● Provided records
● ● ●
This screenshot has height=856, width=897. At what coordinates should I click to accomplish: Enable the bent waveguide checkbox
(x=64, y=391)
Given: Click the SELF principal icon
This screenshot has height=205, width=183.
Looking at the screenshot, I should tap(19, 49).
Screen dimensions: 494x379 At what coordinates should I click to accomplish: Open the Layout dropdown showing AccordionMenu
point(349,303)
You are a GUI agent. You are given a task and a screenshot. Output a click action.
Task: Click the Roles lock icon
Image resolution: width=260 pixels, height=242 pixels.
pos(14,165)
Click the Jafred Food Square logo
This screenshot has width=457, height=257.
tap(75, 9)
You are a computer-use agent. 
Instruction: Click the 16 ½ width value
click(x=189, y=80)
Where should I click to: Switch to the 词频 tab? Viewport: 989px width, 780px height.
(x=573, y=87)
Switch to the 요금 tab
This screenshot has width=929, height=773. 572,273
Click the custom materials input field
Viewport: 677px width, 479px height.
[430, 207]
● ● ●
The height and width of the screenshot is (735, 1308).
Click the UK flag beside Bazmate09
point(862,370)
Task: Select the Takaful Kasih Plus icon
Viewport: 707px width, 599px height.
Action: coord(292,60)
● ● ●
From the listing, copy each line containing the word "agent".

● Response to this exercise
You are a GUI agent. You are given a task and a screenshot. Output a click action.
You are a computer-use agent. 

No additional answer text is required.